Abstract
The characteristics, experiences and long-term prospects of young people outside the labour market and education have attracted widespread international attention in recent decades, and the specific category of young people not in education, employment or training (NEET) has been a policy concern for the UK Government since 1997. This paper examines the analytical and empirical basis of our knowledge of NEET young people, in the light of more general conceptualisations of social exclusion and the individualisation of social risk. It relates the NEET category to a conception of social exclusion in which the central policy focus is on moving young people across a boundary between participation and non-participation, and inequalities within education and employment receive less attention. This focus, allied with discourses of individualisation, obscures the structural basis of inequality in education and training. However, the paper argues that the research evidence shows that individualised approaches based on personal and cultural characteristics of NEET young people are inadequate to understand this group and frame policy.

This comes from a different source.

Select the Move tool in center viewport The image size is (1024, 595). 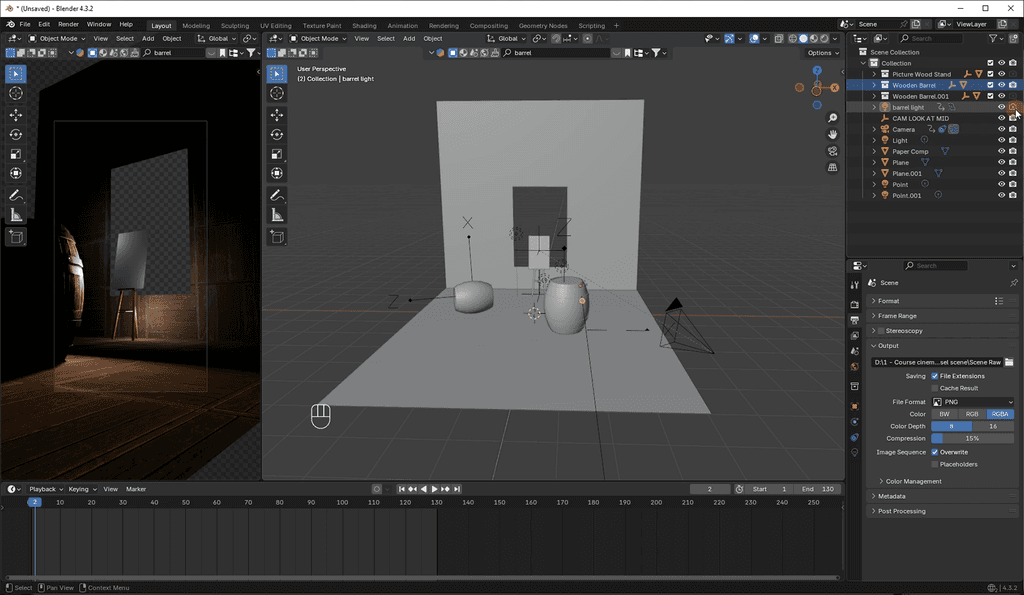(277, 115)
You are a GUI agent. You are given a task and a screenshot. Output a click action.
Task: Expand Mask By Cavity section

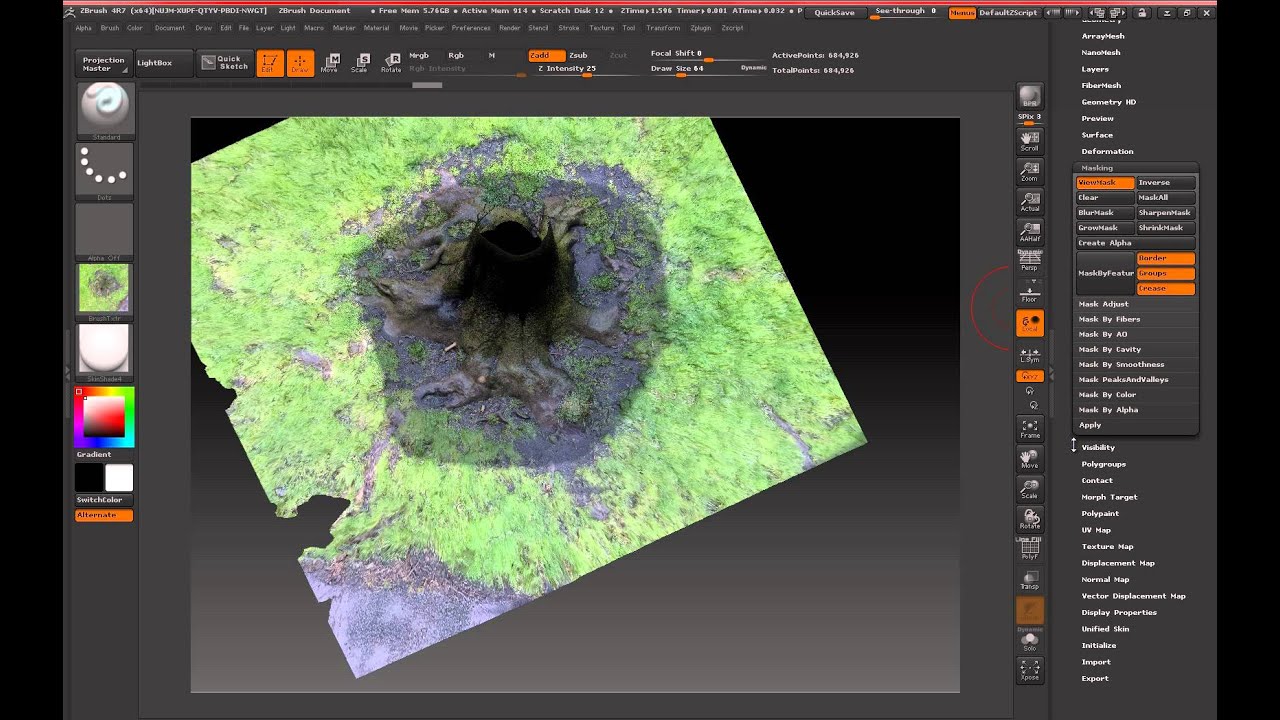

The paper proposes that stronger versions of social exclusion need to be used in constructing solutions which acknowledge the basis of NEET issues in wider social inequalities.
Notes
1. In the Comprehensive Spending Review of October 2010, the Coalition Government announced its intention to reduce spending on EMA by focusing support on the most disadvantaged EMA was discontinued for new applicants from January 2011.
2. YCS and LSYPE use a family socio-economic status derived from the occupations of both father and mother and categorised according to the National Statistics Socio-Economic Classification (NS-SEC) used in the UK.